1. Multimedia objects
1.1. What is multimedia, multimedia data and multimedia programming
"Multimedia is when you have too many cables"
The term multimedia is used in several contexts emphasizing different
features:
- Multimedia presentations (encyclopedia)
- Multimedia workstations (technical view)
- Multimedia games - virtual reality (sense experience)
- Multimedia databases (repository of various media formats)
Common denominator - multimedia data.
Natural media - digital media
- Natural media - media data = Newspapers - books - film - photographs
- art - audiorecordings
- Each media type has its own media form and carrier.
- Natural media rely on physical elements - paper, stone, ink, paint,
musical instruments,
Digital media - media data
- text files - videofiles - GIF - JPEG - Sound files
- Each media type has its own format but the same carrier (file in a
computer storage)
- Digital media rely on the computer.
Artifact = object produced on a particular medium.
Media data = machine-readable representations of artifacts
Multimedia artifact = Composition of artifacts from various media.
- Spatial composition (multiple artifacts in the same space)
- Temporal composition (sequence of artifacts - syncronization in time)
Multimedia data = machine-readable representation of multimedia artifacts.
Multimedia programming = systematic manipulation of multimedia data
1.2. Multimedia Hardware
Digital media devices - media specific
- Capture : Keyboard, scanner, video grabber, audio grabber
- Presentation: Display driver, printer, synthetized, audio-converter
Analog media devices - media specific
- Sources: Microphone, camera, tape(video-audio) player,
- Sinks: Speaker, video display, tape recorder,
General purpose devices - non media-specific
Syncronizing devices sync generators timers - for audio - video sync.
Interaction devices mouse, joystick, keyboard
Multimedia platforms
PC - Mac - Workstation equipped with mm-devices (soundcard, videocard,
microphone, cd-player, speakers)
1.4. Multimedia applications
- Interactive videodisc
- Electronic games
- Hypermedia browsers
- Multimedia presentation systems
- MM authoring systems
- MM mail systyems
- Desktop video systems
- Desktop conferencing
- Multimedia services
2. Media types
In the previous section we identified common properties for different
digital media.
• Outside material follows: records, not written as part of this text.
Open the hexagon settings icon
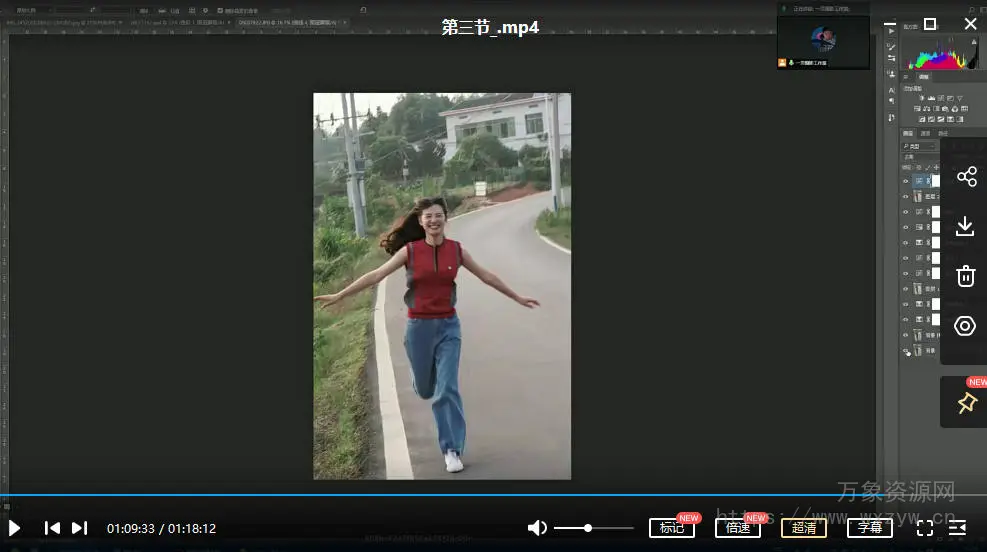Image resolution: width=987 pixels, height=552 pixels. [x=965, y=326]
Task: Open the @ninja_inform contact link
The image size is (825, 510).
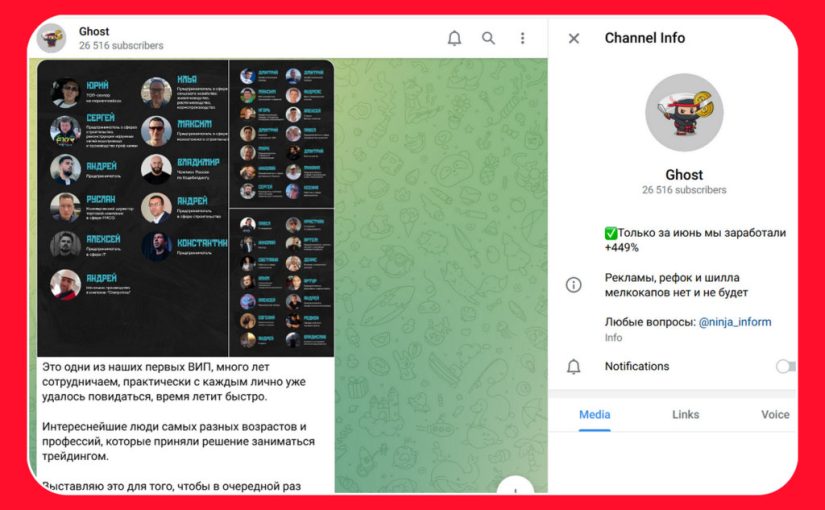Action: coord(734,322)
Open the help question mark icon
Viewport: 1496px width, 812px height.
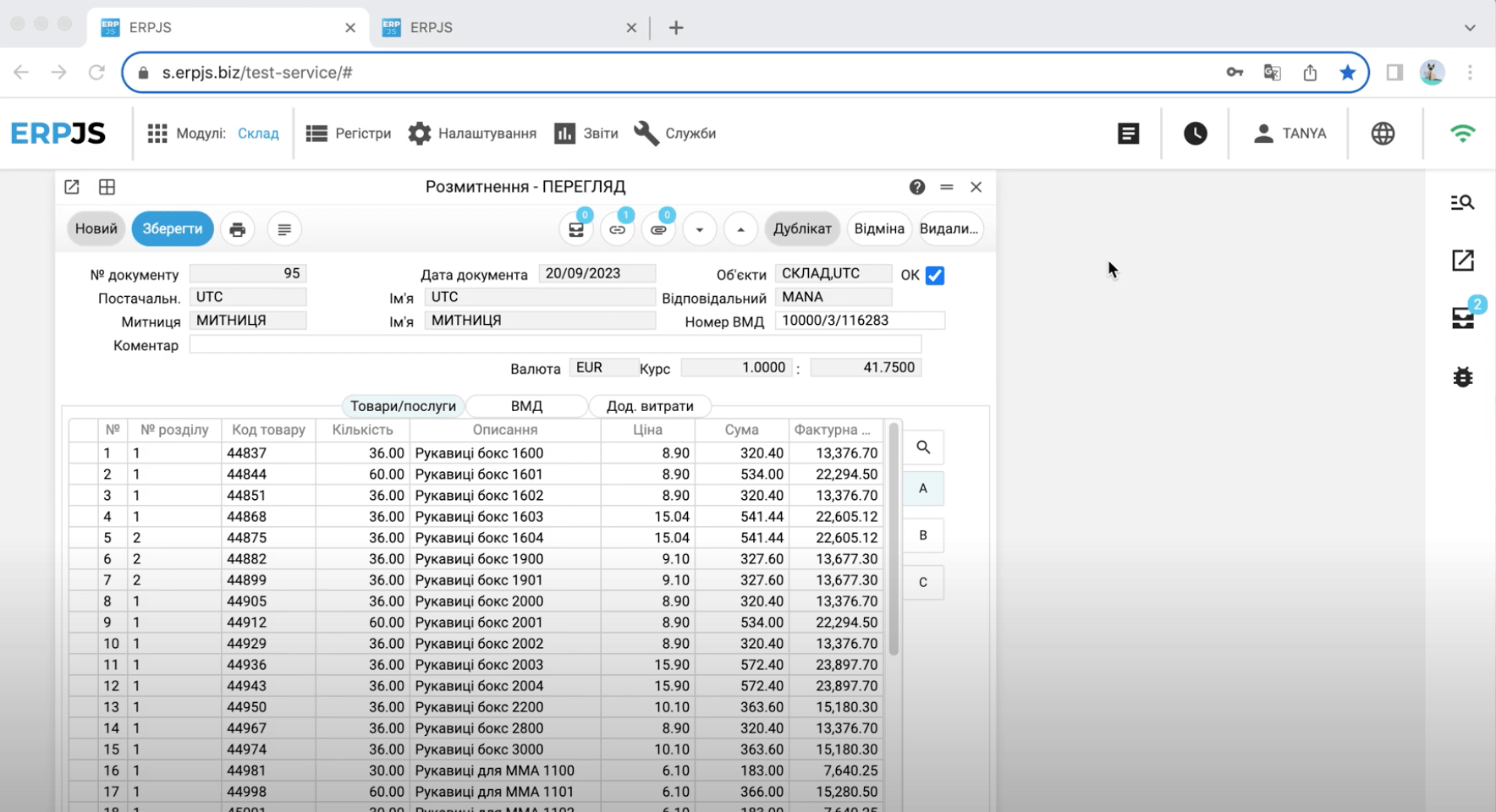pos(917,187)
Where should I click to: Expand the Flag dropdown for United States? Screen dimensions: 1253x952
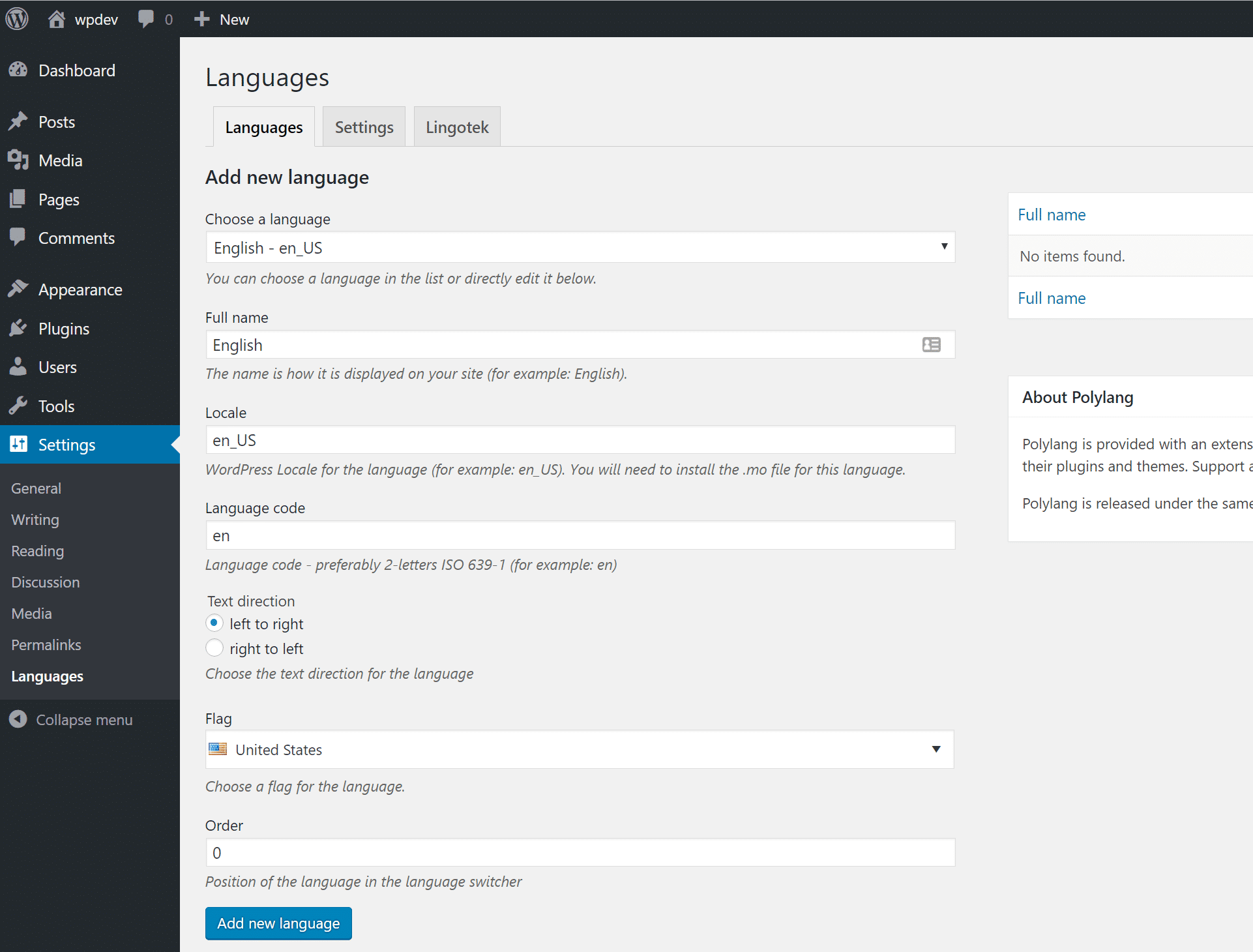click(x=936, y=749)
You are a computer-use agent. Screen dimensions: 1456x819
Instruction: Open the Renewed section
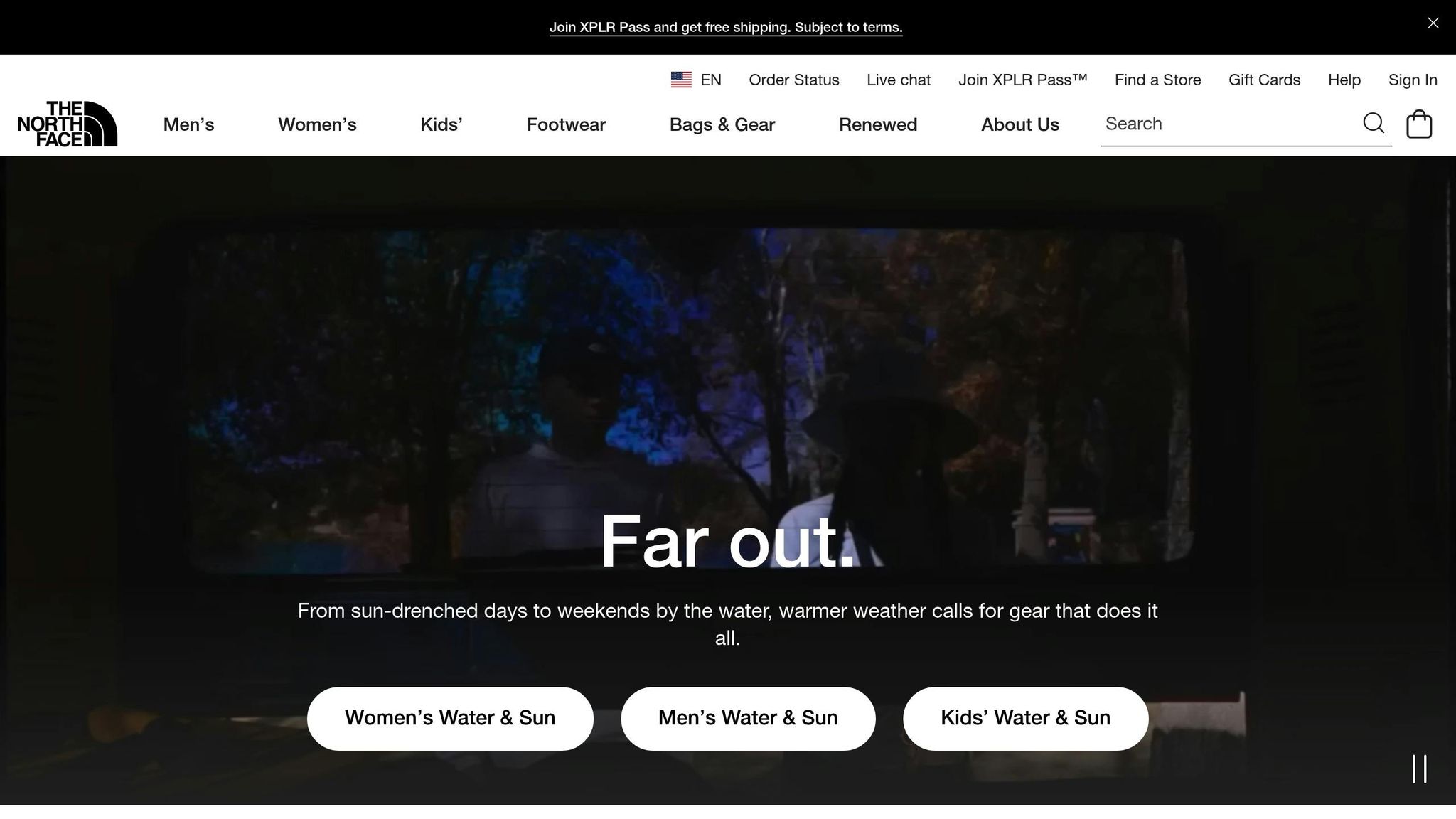tap(878, 124)

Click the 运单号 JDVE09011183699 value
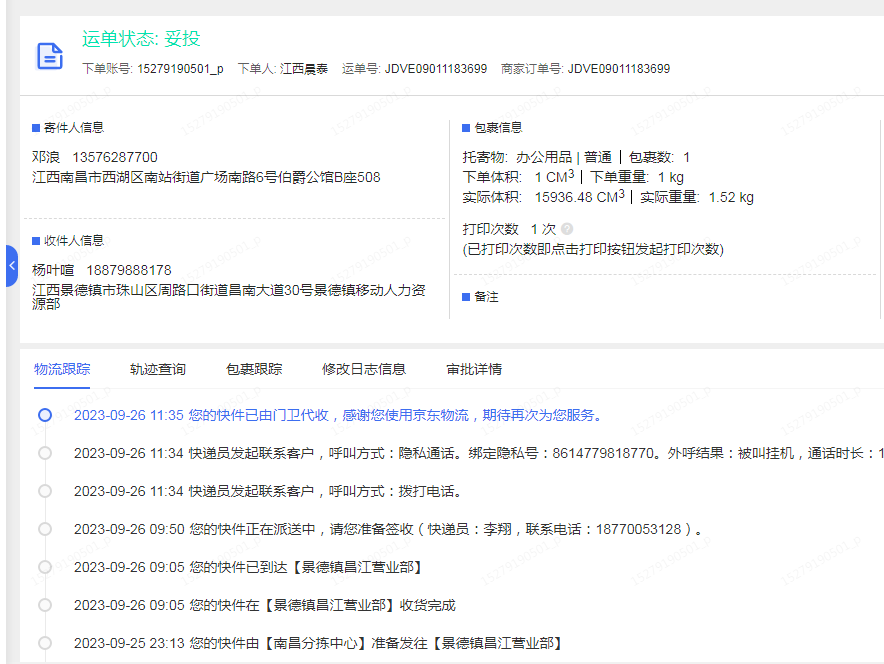(x=436, y=69)
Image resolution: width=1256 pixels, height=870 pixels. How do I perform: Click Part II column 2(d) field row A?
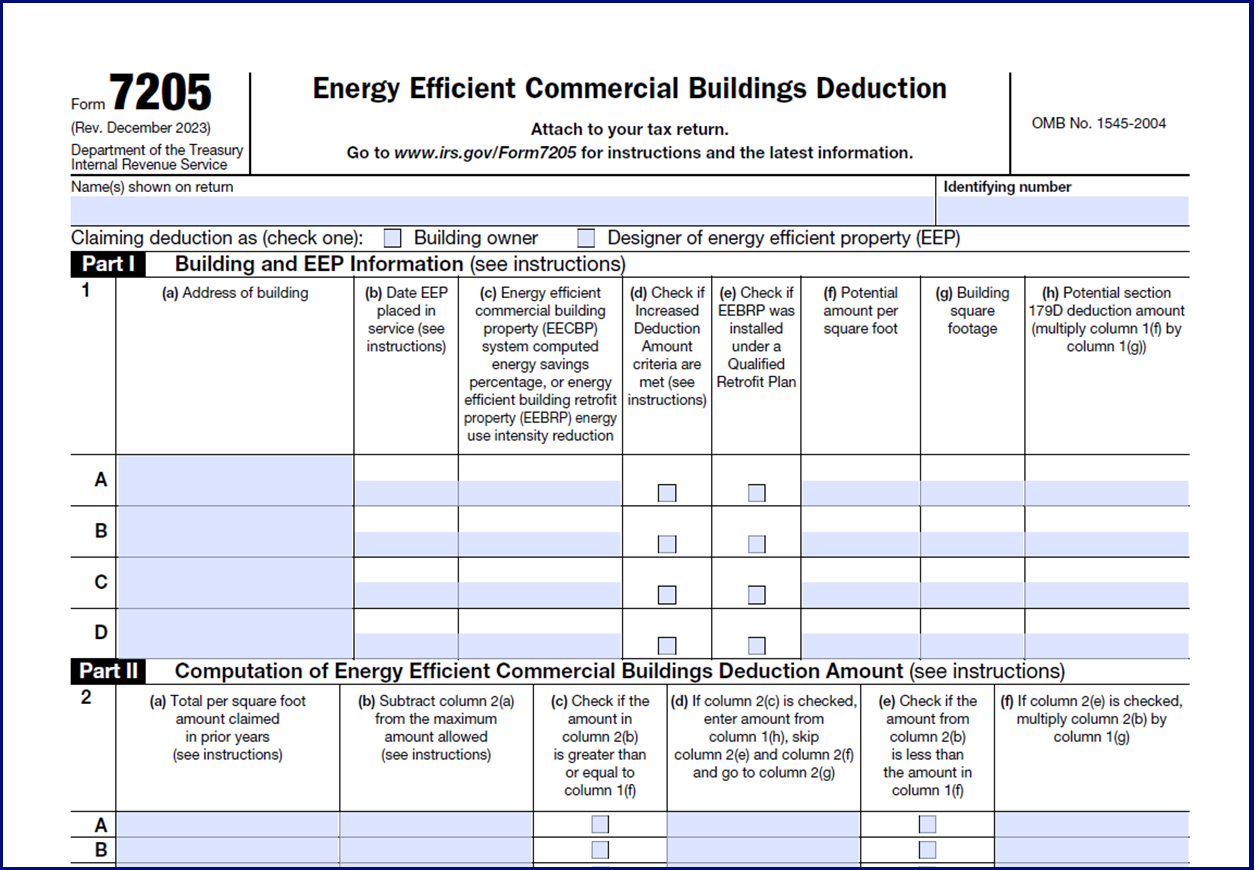[763, 825]
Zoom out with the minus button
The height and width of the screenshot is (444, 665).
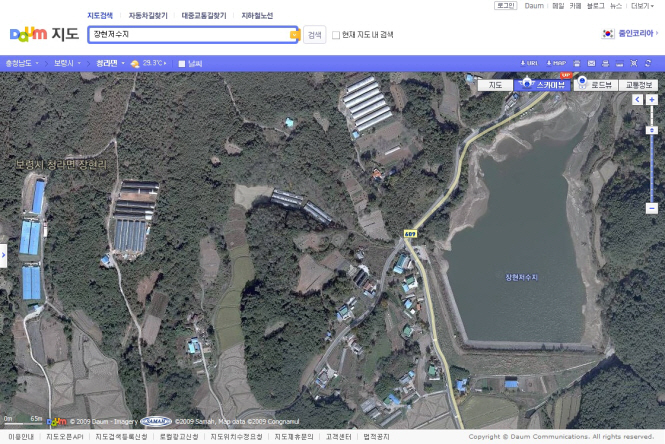(x=652, y=209)
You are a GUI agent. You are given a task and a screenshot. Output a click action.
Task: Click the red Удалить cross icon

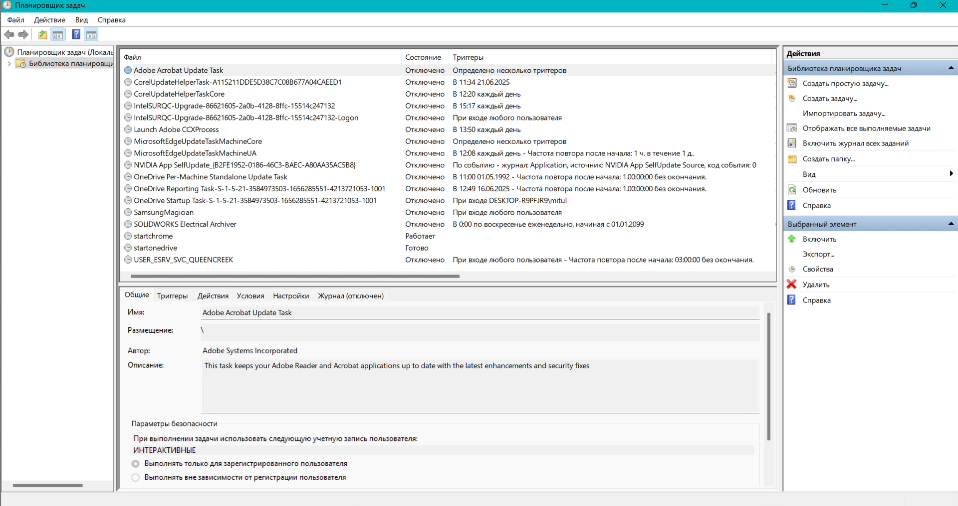point(792,285)
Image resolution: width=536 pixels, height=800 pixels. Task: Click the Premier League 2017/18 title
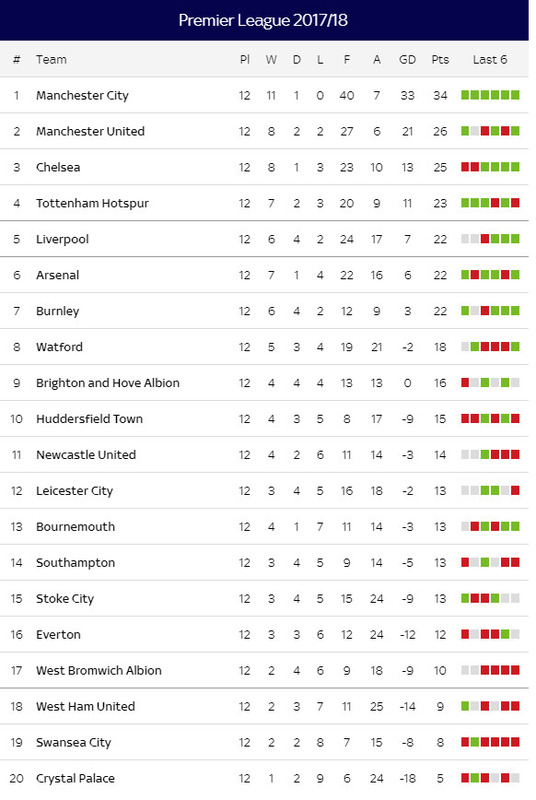263,20
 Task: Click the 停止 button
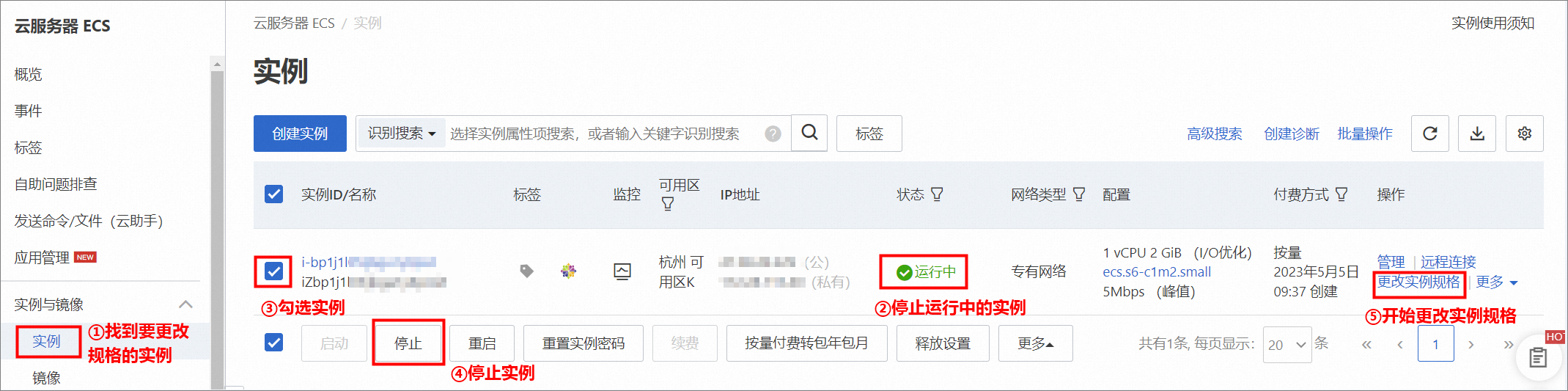408,343
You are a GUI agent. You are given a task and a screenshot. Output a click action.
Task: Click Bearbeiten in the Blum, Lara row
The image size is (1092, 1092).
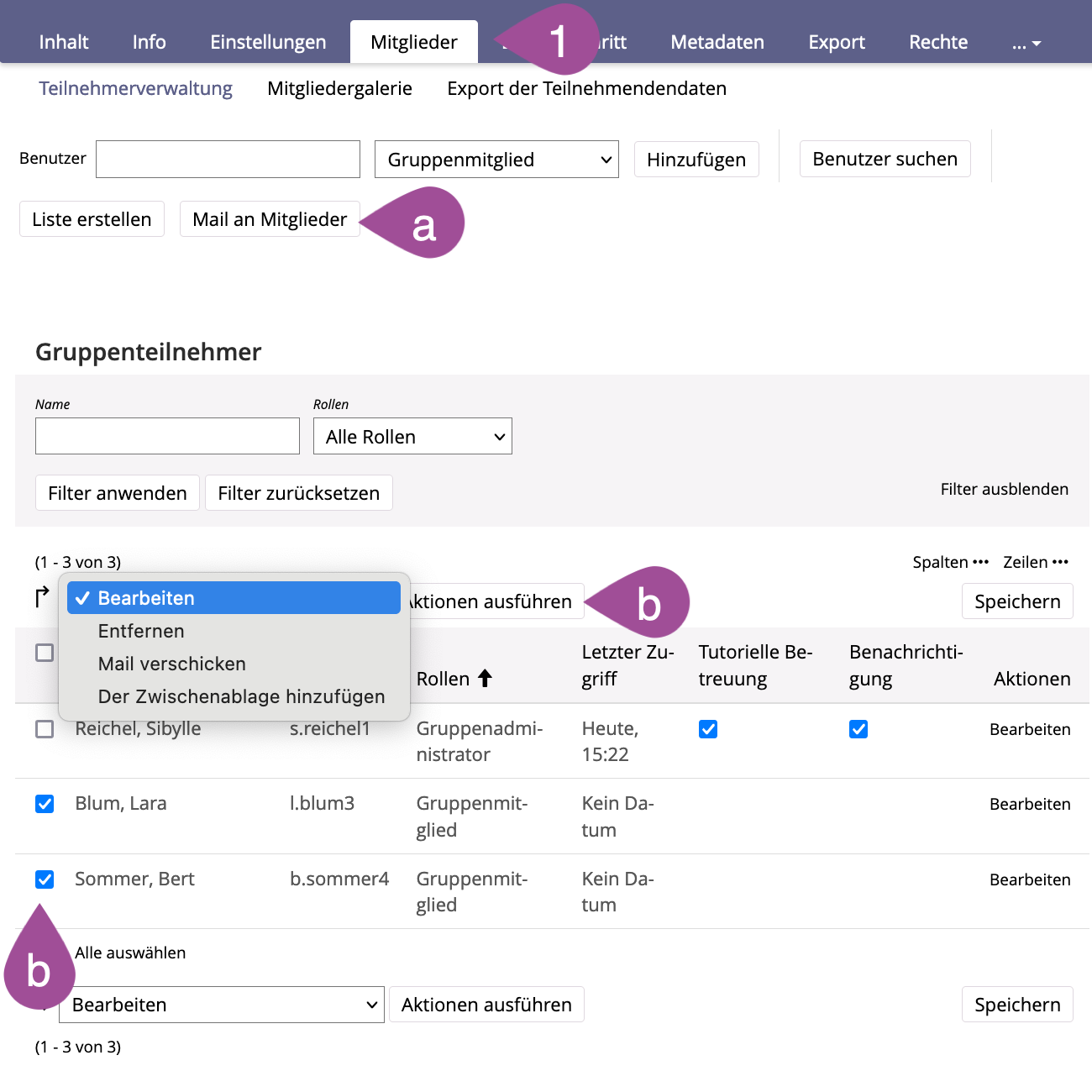1030,804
The digital media artifact can be represented on digital
media as files or more generally as data in computer memory or storage.
Different media artifacts (text, video, image, sound) have also typical
properties of their own. Therefore we can characterize the different media
as media types.
In conventional programming we define variable types (integer, character,
floating-point number, records, files). The characterization of digital
media is on the machine level based in these types, but here we characterize
the media types on a higher abstraction level. We try to avoid references
to concrete types (such as GIF, AIFF, MPEG, ASCII), but try to characterize
the nature of the types.
Each type is described by two components
- Representation
- Operations
Representation:
How the artefact of that media type is represented on digital media,
standards, sizes, resolutions, number of bytes the data itself et c. are
part of the representation.
Operations:
How the artefact of this particular media can be manipulated. (created,
presented, changed, ..). Some operations can be common to several types
- some are specific to that particular type.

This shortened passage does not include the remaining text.